Also lasst uns das Blog paradieren!
Um mich vorzustellen. Das war gestern. Solche Sachen mache ich halt.
Franz Marc in der @kunsthalleMhm "Hund, Katze, Fuchs (Content)." pic.twitter.com/0zmG71Ujf7
— Michael mikel Bauer (@mikelbower) April 6, 2016
Ich polemisiere mal zur Verdeutlichung und erfinde Luigi. Luigi fragen wir, wo er herkomme und ob er denn integriert sei. Und bekommen folgendes zu hören:
„Ich komme aus Schwetzingen, wo schon mein Vater geboren wurde. Ja, ja, mir wächst eine Migrante aus der Nase. Wie viele Generationen müssen wir noch warten, bis wir nicht mehr als Migranten betrachtet werden? Als Gleichberechtigte anerkannt, von den Nachfahren der Schwertkämpfer, die in ihrer fränkischen Landnahme die Kultur, die meine Vorfahren dereinst aufbauten, kurz und klein schlugen. Geht mal in eure Kultureinrichtung in Worms, äh, dem Museum, guckt und dann unterhalten wir uns über Migration.“ Grinst, schlürft seinen Espresso, kippt den Grappa und geht ab. Muss sich ein Italiener wirklich integrieren? Griechen, Türken, Araber in die deutsche Esskultur? Ach DIE Kultur ist nicht gemeint, die ist ja schon bunt, ganz von alleine.
Als Luigis Großvater in den 60igern des letzten Jahrhunderts hier ankam, rannte er damals vergnügt ins Museum, um die Bilder von Raffael zu begucken, oder Verdi in der Oper zu hören? (Es wurde sogar eine extra italienisch-katholische Gemeinde für ihn gegründet.) Wohl nicht, wer auf Schicht arbeitet hat(te) kein Geld und keine Zeit für Theater, Oper, Museum. Das ging und geht übrigens nicht nur Mehmet so, sondern auch Karl. Ich schrub das hier schon einmal, wer Lust hat es zu lesen. Es geht um ein gutes Beispiel, wie die Kultureinrichtung Schauspiel Köln die Sache mit der NSU verarbeitet hat MIT echten Migranten. „Die Lücke“. Läuft gerade wieder in Köln.
Migration, Zuwanderung, wie auch immer genannt, ist ein politisches Problem. Dort muss es gelöst werden. Und diese Politik finanziert ja zum größten Teil dieses Kulturgedingse und wenn sie meint, dass ihre Einrichtungen da mitwirken sollen, wird sie das als Ziel formulieren und auch finanziell ausstatten, vielleicht können die Einrichtungen ja schubsen, aber da haben die Verantwortlichen wohl zu viel Regatt, man mag ja sein Pöstchen gerne behalten, gell.
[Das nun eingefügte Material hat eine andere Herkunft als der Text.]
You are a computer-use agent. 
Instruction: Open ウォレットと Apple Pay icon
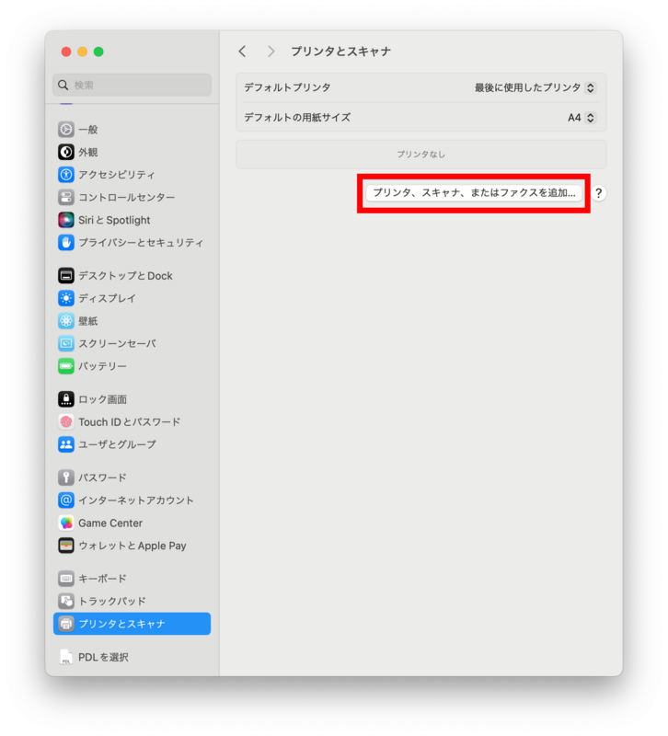(x=66, y=545)
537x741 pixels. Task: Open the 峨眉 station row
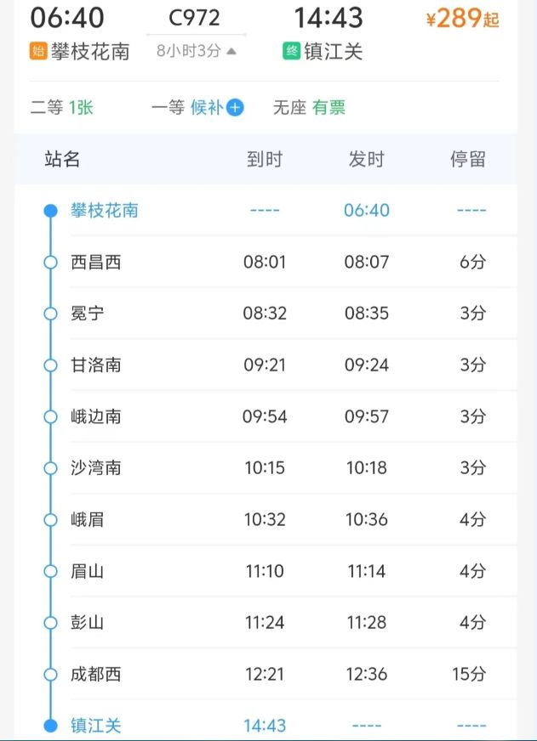pyautogui.click(x=279, y=520)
Übrigens auch so ein Ding: Die Hierarchien in den Häusern. Undemokratisch, wie bei Siemens oder Benz.
Was den Kultureinrichtungen allerdings fehlt, um größeren Andrang zu vermelden, ist generell eine Ausrichtung an allen, auch den „Kulturfernen“, egal wo ihre Großmutter geboren wurde und woher ihr Urgroßvater denn her kam.
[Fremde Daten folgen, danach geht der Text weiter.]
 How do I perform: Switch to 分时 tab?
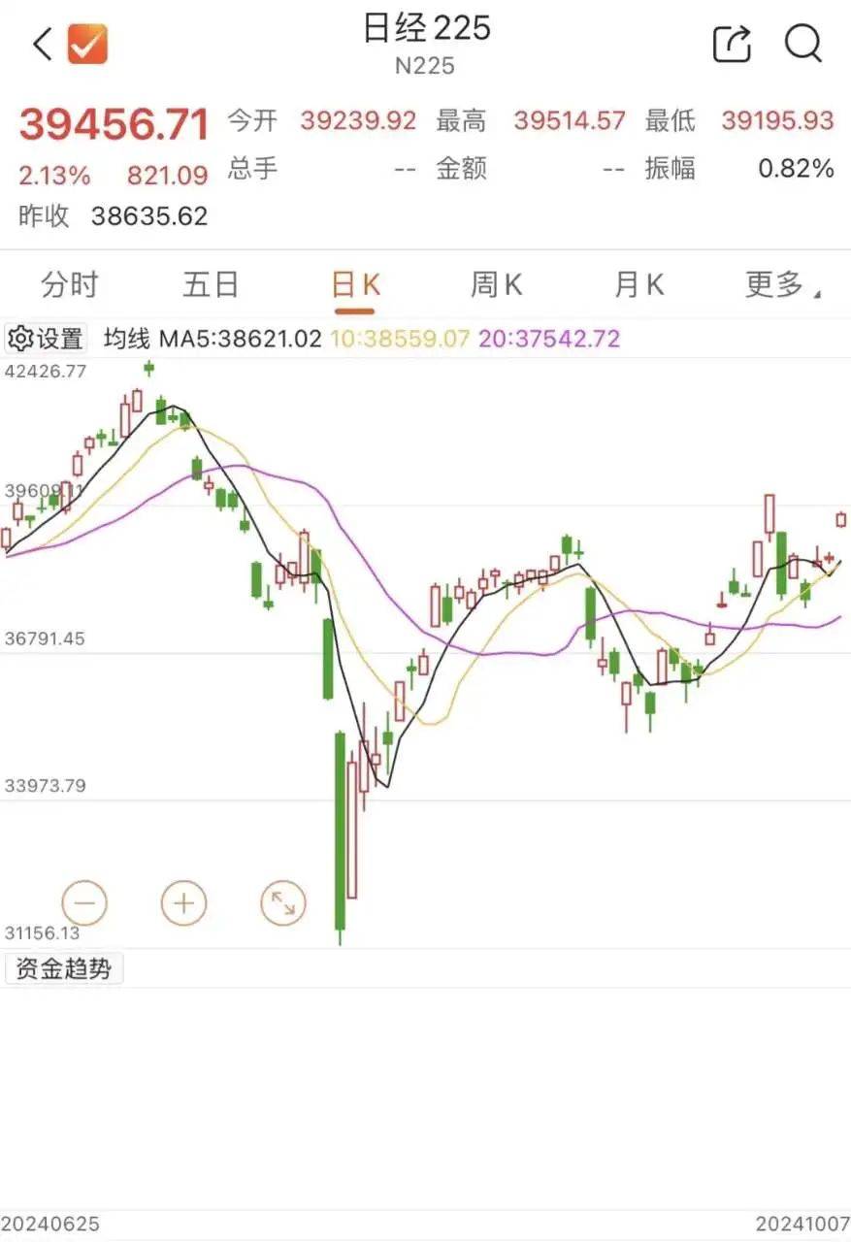click(69, 285)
Ich werde nachher den Hafiz malen für ein #selfie von @mikelbower in Mannheim #Iamhere #feuerbach pic.twitter.com/yP1MAgSO5S
— Michael mikel Bauer (@mikelbower) 13. November 2015
Zieht also eure Fräcke aus und geht unter die Leute. Erzählt wem auch immer, warum es geil ist, einen Tizian zu betrachten, Picasso keinen abstrakten Mist gepinselt hat. Lockt sie, verzückt sie, nehmt ihnen nicht ihre Populär-Kultur weg, sondern fügt etwas hinzu. Schauspielerin X ist viel intensiver als Emilia Galotti zu erleben als im Tatort. Die Zauberflöte ist genauso gute Fantasy, wie Starwars. Holt sie ins Boot, das noch lange nicht voll genug ist. Entmystifiziert die „Hochkultur“, holt sie aus dem Elysium nach Hienieden. Macht sie brauchbar. Für alle. Wie genau das gehen soll, weiß ich nicht. Vielleicht einfach was mit den Leuten zusammen machen. Und bestimmt wird da schon einiges gemacht. Gelockt. Ist nur noch nicht beim Kulturamt ordentlich abgelegt und gestempelt. Siehe die Lücke dort oben oder die Bürgerbühnen oder die beachtlichen tagtäglichen Anstrengungen der Bibliotheken, landesweit. Gebt den Kiddies was aufs Handy, lockt sie in Eure Archive, lasst sie die Smartphones offen im Zuschauerraum zirpen. Sowas. Nehmt ihnen die Angst etwas „falsches“ über die Kunst (und damit meine ich nicht nur die Bildende) zu sagen, aus Unverständnis heraus Kunst in die Mülltonne zu drücken.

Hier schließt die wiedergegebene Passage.